# [Task statement]
Every entry below is to be retyped exactly as it appears.

[Stored records]
- Opening Delimiter -
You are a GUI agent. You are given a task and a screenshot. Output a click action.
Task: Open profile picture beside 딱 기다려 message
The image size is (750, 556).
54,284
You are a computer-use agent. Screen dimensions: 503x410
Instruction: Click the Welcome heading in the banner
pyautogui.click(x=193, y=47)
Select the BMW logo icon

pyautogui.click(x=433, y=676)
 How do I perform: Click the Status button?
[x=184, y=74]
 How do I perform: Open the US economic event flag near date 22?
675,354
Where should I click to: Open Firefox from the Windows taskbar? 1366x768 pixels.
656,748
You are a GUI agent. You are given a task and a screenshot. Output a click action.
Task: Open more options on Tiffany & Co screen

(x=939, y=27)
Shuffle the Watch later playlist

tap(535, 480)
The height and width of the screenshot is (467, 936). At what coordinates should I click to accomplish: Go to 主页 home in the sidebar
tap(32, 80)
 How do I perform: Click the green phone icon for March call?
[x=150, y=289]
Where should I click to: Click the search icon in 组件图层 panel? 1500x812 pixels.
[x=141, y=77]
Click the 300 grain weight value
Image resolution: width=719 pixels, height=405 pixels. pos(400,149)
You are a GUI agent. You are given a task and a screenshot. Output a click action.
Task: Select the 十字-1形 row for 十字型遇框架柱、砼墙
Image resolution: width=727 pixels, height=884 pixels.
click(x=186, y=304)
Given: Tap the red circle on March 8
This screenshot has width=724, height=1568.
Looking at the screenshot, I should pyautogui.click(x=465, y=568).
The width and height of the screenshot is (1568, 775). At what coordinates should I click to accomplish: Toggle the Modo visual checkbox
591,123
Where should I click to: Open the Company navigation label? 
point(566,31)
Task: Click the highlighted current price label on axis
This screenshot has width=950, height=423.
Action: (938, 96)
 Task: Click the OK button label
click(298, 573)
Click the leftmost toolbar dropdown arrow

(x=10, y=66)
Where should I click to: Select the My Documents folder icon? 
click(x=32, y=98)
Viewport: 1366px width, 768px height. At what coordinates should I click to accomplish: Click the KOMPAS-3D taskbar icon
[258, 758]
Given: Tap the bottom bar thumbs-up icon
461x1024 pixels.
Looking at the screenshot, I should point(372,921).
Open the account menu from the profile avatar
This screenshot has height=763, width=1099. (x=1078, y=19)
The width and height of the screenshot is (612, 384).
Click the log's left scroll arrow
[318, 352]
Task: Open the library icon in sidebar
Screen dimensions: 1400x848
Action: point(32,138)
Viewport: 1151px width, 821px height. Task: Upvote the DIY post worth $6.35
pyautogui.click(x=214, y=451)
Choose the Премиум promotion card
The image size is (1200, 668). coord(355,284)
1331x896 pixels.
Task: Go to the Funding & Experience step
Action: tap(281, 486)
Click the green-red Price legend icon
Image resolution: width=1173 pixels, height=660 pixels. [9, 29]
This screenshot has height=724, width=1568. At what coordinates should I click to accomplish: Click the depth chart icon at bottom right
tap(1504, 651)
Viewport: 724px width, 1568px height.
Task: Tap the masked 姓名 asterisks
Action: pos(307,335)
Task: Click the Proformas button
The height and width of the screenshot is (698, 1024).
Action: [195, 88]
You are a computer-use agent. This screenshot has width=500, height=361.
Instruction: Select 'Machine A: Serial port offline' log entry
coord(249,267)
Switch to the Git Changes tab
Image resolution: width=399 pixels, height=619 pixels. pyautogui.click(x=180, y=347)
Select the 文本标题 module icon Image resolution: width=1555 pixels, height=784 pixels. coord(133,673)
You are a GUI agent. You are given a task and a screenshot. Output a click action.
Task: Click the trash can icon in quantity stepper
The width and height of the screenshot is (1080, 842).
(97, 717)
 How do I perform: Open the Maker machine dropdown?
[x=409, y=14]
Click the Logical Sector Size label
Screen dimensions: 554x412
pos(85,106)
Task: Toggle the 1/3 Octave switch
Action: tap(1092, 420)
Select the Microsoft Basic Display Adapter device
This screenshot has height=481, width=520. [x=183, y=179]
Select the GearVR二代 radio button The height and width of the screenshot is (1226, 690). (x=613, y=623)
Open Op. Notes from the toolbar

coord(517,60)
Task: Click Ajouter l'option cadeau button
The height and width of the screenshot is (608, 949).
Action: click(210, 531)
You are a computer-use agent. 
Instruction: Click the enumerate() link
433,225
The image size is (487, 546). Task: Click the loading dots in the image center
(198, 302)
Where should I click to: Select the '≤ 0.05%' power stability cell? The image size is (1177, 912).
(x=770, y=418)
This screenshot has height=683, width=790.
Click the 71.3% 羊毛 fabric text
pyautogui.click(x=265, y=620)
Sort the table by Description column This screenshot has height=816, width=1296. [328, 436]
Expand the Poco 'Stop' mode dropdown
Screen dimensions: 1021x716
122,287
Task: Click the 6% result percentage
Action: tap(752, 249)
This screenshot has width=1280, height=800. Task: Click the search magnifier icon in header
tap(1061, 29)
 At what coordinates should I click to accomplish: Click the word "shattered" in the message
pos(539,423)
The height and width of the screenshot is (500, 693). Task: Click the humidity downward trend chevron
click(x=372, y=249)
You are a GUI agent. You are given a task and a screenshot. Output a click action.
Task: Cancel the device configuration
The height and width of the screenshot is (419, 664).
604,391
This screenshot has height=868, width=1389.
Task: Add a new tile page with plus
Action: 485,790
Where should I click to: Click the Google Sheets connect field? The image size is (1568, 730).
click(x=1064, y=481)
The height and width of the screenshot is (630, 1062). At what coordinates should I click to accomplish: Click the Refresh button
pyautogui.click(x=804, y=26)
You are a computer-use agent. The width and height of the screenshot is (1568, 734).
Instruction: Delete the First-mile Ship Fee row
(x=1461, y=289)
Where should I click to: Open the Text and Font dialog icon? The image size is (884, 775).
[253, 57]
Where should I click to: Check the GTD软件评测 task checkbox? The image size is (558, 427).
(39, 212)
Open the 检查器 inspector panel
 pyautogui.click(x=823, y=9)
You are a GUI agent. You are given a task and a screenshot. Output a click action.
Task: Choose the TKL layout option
- Closing Delimiter -
# [Exercise result]
You are a GUI agent. You are given a task and a screenshot. Output a click action.
Task: Open profile picture beside 딱 기다려 message
The image size is (750, 556).
54,284
You are a computer-use agent. Screen dimensions: 503x410
Instruction: Click the Welcome heading in the banner
pyautogui.click(x=193, y=47)
Select the BMW logo icon

pyautogui.click(x=433, y=676)
 How do I perform: Click the Status button?
[x=184, y=74]
 How do I perform: Open the US economic event flag near date 22?
675,354
Where should I click to: Open Firefox from the Windows taskbar? 1366x768 pixels.
656,748
You are a GUI agent. You are given a task and a screenshot. Output a click action.
Task: Open more options on Tiffany & Co screen

(x=939, y=27)
Shuffle the Watch later playlist

tap(535, 480)
The height and width of the screenshot is (467, 936). At what coordinates should I click to accomplish: Go to 主页 home in the sidebar
tap(32, 80)
 How do I perform: Click the green phone icon for March call?
[x=150, y=289]
Where should I click to: Click the search icon in 组件图层 panel? 1500x812 pixels.
[x=141, y=77]
Click the 300 grain weight value
Image resolution: width=719 pixels, height=405 pixels. pos(400,149)
You are a GUI agent. You are given a task and a screenshot. Output a click action.
Task: Select the 十字-1形 row for 十字型遇框架柱、砼墙
Image resolution: width=727 pixels, height=884 pixels.
click(x=186, y=304)
Given: Tap the red circle on March 8
This screenshot has width=724, height=1568.
Looking at the screenshot, I should pyautogui.click(x=465, y=568).
The width and height of the screenshot is (1568, 775). At what coordinates should I click to accomplish: Toggle the Modo visual checkbox
591,123
Where should I click to: Open the Company navigation label? 
point(566,31)
Task: Click the highlighted current price label on axis
This screenshot has width=950, height=423.
Action: (938, 96)
 Task: Click the OK button label
click(298, 573)
Click the leftmost toolbar dropdown arrow

(x=10, y=66)
Where should I click to: Select the My Documents folder icon? 
click(x=32, y=98)
Viewport: 1366px width, 768px height. At what coordinates should I click to accomplish: Click the KOMPAS-3D taskbar icon
[258, 758]
Given: Tap the bottom bar thumbs-up icon
461x1024 pixels.
Looking at the screenshot, I should point(372,921).
Open the account menu from the profile avatar
This screenshot has height=763, width=1099. (x=1078, y=19)
The width and height of the screenshot is (612, 384).
Click the log's left scroll arrow
[318, 352]
Task: Open the library icon in sidebar
Screen dimensions: 1400x848
Action: point(32,138)
Viewport: 1151px width, 821px height. Task: Upvote the DIY post worth $6.35
pyautogui.click(x=214, y=451)
Choose the Премиум promotion card
The image size is (1200, 668). coord(355,284)
1331x896 pixels.
Task: Go to the Funding & Experience step
Action: tap(281, 486)
Click the green-red Price legend icon
Image resolution: width=1173 pixels, height=660 pixels. [9, 29]
This screenshot has height=724, width=1568. At what coordinates should I click to accomplish: Click the depth chart icon at bottom right
tap(1504, 651)
Viewport: 724px width, 1568px height.
Task: Tap the masked 姓名 asterisks
Action: pos(307,335)
Task: Click the Proformas button
The height and width of the screenshot is (698, 1024).
Action: [195, 88]
You are a computer-use agent. This screenshot has width=500, height=361.
Instruction: Select 'Machine A: Serial port offline' log entry
coord(249,267)
Switch to the Git Changes tab
Image resolution: width=399 pixels, height=619 pixels. pyautogui.click(x=180, y=347)
Select the 文本标题 module icon Image resolution: width=1555 pixels, height=784 pixels. coord(133,673)
You are a GUI agent. You are given a task and a screenshot. Output a click action.
Task: Click the trash can icon in quantity stepper
The width and height of the screenshot is (1080, 842).
(97, 717)
 How do I perform: Open the Maker machine dropdown?
[x=409, y=14]
Click the Logical Sector Size label
Screen dimensions: 554x412
pos(85,106)
Task: Toggle the 1/3 Octave switch
Action: tap(1092, 420)
Select the Microsoft Basic Display Adapter device
This screenshot has height=481, width=520. [x=183, y=179]
Select the GearVR二代 radio button The height and width of the screenshot is (1226, 690). (x=613, y=623)
Open Op. Notes from the toolbar

coord(517,60)
Task: Click Ajouter l'option cadeau button
The height and width of the screenshot is (608, 949).
Action: click(210, 531)
You are a computer-use agent. 
Instruction: Click the enumerate() link
433,225
The image size is (487, 546). Task: Click the loading dots in the image center
(198, 302)
Where should I click to: Select the '≤ 0.05%' power stability cell? The image size is (1177, 912).
(x=770, y=418)
This screenshot has height=683, width=790.
Click the 71.3% 羊毛 fabric text
pyautogui.click(x=265, y=620)
Sort the table by Description column This screenshot has height=816, width=1296. [328, 436]
Expand the Poco 'Stop' mode dropdown
Screen dimensions: 1021x716
122,287
Task: Click the 6% result percentage
Action: tap(752, 249)
This screenshot has width=1280, height=800. Task: Click the search magnifier icon in header
tap(1061, 29)
 At what coordinates should I click to accomplish: Click the word "shattered" in the message
pos(539,423)
The height and width of the screenshot is (500, 693). Task: Click the humidity downward trend chevron
click(x=372, y=249)
You are a GUI agent. You are given a task and a screenshot. Output a click action.
Task: Cancel the device configuration
The height and width of the screenshot is (419, 664).
604,391
This screenshot has height=868, width=1389.
Task: Add a new tile page with plus
Action: 485,790
Where should I click to: Click the Google Sheets connect field? The image size is (1568, 730).
click(x=1064, y=481)
The height and width of the screenshot is (630, 1062). At what coordinates should I click to accomplish: Click the Refresh button
pyautogui.click(x=804, y=26)
You are a computer-use agent. The width and height of the screenshot is (1568, 734).
Instruction: Delete the First-mile Ship Fee row
(x=1461, y=289)
Where should I click to: Open the Text and Font dialog icon? The image size is (884, 775).
[253, 57]
Where should I click to: Check the GTD软件评测 task checkbox? The image size is (558, 427).
(39, 212)
Open the 检查器 inspector panel
 pyautogui.click(x=823, y=9)
You are a GUI agent. You are given a task and a screenshot. Output a click action.
Task: Choose the TKL layout option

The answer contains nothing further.